Delivered the art today to Art San Diego (in cool Balboa Park). Walking through there, I felt incredibly proud to be exhibiting amongst all the amazing art. This is a stellar show.

I know I’m a good artist. I know I can express in a unique way. And I know I’m not the best, but sometimes I reach the best I can be. That’s a good thing.

But some of this art, today ... well, let’s just leave it at a big wow. A couple of pieces left me feeling humbled before exposed humanity, and all I had time for was to walk by them. I’m gonna love exploring all this cool work over the next several days.

I should suggest this more often: Get out and get in front of some art that gets you in the gut, gives you goosebumps, gives you that thrill in the chest like a deep bass beat – but better, more deeply – a thrill that hums inside. Art reminds us of things we’ve forgotten, tells us things we could never get in any other way. It makes us soooo much more human than we often remember to take time for in our everyday lives.

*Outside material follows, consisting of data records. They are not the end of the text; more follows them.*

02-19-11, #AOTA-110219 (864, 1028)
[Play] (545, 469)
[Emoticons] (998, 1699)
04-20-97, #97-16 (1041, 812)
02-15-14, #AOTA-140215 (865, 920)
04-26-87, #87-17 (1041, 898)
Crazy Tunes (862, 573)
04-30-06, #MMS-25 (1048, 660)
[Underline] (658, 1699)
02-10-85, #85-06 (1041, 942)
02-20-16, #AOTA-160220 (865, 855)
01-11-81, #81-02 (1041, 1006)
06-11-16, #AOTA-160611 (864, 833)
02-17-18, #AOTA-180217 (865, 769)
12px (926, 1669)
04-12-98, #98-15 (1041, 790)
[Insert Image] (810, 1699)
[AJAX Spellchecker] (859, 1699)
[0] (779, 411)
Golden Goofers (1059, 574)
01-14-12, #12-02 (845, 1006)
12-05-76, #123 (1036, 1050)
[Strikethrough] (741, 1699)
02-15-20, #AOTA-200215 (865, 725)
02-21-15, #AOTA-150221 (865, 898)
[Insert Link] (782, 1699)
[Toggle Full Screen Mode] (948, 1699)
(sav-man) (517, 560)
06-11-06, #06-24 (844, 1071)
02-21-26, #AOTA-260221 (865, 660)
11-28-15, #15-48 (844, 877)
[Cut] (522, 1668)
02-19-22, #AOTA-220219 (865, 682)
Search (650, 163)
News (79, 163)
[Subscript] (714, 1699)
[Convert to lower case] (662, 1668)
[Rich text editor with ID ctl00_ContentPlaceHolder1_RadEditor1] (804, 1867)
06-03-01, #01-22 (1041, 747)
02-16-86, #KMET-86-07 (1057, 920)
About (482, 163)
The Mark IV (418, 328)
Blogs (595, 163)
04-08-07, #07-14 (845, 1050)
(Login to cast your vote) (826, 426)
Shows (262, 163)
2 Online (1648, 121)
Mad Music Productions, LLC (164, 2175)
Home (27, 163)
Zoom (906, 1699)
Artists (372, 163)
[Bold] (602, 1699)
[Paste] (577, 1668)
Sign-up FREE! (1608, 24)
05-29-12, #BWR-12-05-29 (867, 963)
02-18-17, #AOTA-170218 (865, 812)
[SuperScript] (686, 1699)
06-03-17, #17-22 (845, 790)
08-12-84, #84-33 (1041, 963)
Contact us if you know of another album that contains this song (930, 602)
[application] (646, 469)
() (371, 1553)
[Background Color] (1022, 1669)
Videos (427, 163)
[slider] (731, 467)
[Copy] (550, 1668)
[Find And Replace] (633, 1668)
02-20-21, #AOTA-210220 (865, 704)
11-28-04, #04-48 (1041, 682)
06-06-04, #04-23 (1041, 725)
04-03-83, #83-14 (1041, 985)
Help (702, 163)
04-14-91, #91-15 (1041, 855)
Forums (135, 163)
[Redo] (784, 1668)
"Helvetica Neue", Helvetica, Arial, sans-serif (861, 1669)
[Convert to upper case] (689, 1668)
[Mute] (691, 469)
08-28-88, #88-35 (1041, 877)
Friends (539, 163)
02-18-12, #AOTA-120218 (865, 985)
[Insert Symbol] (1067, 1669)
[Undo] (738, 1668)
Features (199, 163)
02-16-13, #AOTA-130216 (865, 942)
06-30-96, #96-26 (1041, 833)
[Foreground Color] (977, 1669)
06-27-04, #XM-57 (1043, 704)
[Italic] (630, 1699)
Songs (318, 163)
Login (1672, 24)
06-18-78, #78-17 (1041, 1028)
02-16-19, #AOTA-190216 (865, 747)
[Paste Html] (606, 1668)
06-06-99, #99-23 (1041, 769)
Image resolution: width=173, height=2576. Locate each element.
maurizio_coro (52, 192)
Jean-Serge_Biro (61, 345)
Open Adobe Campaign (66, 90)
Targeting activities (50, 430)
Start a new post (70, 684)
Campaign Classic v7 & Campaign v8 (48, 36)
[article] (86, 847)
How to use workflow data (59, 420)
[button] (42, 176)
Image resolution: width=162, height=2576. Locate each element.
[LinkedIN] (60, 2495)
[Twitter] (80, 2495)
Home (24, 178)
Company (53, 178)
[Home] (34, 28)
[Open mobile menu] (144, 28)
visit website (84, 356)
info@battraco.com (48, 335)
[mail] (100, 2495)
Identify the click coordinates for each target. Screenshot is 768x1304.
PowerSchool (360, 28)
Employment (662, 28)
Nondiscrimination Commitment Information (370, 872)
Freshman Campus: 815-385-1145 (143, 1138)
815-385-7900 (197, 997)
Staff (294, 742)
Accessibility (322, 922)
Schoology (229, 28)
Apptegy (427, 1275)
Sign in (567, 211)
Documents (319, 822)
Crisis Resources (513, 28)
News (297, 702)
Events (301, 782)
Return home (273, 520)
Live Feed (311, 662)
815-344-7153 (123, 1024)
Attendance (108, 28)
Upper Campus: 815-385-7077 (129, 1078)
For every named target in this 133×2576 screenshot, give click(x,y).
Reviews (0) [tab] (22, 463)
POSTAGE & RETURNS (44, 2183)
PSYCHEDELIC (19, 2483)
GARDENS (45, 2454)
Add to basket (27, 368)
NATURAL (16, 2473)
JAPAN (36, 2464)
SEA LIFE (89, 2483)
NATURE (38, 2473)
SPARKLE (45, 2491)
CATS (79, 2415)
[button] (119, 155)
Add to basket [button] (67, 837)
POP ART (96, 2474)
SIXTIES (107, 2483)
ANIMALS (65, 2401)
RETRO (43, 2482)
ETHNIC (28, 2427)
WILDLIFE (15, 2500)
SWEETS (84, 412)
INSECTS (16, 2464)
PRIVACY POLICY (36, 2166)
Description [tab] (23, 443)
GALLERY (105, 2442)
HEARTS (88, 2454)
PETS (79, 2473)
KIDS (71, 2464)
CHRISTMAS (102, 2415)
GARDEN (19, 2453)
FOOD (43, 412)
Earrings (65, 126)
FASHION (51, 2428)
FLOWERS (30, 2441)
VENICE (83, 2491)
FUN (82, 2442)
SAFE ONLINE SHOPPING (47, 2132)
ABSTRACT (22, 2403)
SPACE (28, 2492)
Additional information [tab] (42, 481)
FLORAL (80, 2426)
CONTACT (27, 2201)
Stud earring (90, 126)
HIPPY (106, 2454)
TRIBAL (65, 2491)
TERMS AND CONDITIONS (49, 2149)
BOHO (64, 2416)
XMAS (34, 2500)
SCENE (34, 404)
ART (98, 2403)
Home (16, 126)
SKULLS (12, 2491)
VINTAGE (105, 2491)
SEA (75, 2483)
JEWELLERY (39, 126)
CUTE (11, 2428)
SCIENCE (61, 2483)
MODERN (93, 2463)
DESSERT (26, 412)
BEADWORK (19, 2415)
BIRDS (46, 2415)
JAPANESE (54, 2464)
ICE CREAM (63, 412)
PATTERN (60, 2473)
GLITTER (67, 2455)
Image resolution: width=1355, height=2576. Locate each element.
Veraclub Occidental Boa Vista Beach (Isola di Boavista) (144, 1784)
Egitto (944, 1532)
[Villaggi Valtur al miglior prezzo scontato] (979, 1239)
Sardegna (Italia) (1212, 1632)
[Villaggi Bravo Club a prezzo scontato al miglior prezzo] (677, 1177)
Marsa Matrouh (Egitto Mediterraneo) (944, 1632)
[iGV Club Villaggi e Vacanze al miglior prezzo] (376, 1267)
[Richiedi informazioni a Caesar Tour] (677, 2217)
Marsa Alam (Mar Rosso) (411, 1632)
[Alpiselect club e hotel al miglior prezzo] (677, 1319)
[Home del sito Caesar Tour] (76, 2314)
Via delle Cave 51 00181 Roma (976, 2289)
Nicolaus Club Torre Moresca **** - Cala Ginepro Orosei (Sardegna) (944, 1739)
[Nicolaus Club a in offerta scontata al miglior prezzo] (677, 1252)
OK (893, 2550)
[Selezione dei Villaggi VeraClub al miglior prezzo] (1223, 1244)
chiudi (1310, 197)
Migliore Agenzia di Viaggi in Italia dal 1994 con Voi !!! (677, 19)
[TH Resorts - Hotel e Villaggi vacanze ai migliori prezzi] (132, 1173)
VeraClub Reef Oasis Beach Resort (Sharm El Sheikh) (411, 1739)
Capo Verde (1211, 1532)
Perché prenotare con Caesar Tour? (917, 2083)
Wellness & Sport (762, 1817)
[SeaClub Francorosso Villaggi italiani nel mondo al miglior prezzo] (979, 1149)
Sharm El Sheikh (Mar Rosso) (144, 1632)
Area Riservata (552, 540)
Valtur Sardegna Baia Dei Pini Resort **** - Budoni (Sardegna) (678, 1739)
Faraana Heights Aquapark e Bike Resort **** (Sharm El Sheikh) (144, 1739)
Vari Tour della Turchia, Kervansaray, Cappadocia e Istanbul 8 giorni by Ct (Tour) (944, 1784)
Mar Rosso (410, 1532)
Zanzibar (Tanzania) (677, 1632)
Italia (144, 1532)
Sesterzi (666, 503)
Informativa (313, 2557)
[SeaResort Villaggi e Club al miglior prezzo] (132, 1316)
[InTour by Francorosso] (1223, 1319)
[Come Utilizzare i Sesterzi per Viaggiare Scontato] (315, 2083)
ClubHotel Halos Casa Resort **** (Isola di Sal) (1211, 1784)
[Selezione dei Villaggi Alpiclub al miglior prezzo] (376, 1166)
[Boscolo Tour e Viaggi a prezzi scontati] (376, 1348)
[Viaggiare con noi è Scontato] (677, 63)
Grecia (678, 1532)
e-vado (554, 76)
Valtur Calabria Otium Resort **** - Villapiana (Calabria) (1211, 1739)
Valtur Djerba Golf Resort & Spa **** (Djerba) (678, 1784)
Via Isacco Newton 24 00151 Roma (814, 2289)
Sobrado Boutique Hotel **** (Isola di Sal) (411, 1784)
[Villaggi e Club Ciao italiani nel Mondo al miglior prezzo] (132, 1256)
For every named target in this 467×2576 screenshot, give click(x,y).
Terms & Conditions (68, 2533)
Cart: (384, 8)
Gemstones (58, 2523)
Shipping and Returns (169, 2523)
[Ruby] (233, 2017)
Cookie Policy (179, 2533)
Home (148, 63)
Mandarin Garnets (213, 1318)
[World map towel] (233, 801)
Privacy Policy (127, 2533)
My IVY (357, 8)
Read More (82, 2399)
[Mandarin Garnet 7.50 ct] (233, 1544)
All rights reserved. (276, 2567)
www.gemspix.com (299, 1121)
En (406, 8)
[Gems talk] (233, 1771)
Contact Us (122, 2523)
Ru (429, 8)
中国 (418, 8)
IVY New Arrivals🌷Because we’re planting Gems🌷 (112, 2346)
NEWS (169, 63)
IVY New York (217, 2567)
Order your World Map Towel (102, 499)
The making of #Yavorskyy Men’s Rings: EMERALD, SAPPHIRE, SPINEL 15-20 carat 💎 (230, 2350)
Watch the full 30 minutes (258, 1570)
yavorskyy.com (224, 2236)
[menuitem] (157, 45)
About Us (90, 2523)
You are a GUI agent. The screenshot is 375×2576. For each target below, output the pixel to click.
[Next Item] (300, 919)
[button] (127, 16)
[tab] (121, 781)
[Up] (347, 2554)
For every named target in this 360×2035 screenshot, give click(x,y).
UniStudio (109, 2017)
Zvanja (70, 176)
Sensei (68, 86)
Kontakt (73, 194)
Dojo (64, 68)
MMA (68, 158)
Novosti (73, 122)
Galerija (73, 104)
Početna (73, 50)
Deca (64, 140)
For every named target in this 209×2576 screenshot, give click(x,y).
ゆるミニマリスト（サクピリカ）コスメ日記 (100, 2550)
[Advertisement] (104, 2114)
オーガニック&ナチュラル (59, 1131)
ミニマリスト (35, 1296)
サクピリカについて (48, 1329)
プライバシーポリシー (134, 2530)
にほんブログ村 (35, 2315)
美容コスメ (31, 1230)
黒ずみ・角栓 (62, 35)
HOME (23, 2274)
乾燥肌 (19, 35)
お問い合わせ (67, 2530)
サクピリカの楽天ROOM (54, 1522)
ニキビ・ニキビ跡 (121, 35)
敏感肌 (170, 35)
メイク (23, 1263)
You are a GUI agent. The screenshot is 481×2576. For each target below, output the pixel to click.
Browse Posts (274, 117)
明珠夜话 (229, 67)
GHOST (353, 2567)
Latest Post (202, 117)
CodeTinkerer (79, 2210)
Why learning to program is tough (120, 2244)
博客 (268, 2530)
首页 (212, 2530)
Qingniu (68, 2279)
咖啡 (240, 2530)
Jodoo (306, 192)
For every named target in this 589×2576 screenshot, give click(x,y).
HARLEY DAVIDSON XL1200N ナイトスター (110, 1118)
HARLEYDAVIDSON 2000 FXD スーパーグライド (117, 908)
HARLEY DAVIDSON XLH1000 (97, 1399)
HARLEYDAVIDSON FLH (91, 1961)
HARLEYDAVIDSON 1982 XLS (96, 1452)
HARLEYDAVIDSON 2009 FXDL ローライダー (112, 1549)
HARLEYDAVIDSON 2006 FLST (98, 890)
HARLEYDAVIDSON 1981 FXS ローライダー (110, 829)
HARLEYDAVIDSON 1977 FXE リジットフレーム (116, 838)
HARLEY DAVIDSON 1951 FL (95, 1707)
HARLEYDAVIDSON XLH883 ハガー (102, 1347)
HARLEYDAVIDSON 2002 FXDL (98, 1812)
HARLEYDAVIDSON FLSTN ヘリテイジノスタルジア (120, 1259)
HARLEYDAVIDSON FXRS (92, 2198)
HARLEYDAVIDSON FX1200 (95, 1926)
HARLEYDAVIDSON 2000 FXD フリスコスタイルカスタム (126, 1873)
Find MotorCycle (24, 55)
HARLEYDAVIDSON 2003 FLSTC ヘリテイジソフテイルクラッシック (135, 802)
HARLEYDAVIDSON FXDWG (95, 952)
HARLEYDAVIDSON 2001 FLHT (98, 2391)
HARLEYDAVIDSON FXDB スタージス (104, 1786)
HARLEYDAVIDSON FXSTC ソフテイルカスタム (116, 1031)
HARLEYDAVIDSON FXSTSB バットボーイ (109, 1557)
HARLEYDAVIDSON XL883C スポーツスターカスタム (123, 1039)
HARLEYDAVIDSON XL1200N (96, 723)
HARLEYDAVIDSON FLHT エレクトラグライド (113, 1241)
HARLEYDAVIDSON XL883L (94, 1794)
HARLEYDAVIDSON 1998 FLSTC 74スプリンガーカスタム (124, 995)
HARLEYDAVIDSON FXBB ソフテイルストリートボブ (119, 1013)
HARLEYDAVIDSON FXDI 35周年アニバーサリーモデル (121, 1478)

You don’t have to buy it if you can’t afford it. You can just remember it, and the experience of it.

I’ll never forget a Nathan Oliveira piece I saw at John Beggruen’s Gallery in SF well over a decade ago. One of his red-figure silhouettes. I couldn’t talk afterwards, it hit me so hard.

I don’t have to own it to remember it and how it affected me. I’m not even sure I could handle that affect everyday. Not even sure I’d like the experience of starting to ignore it … could that happen? Point is moot, could not have afforded it. But I will always remember how it affected me.

Can’t wait til tomorrow night, when the VIP reception hits and there’s amazing art to be encountered in the halls … and I come home exhausted from either talking or engaging with the art. So thankful.

Thanks to you, too, for following along.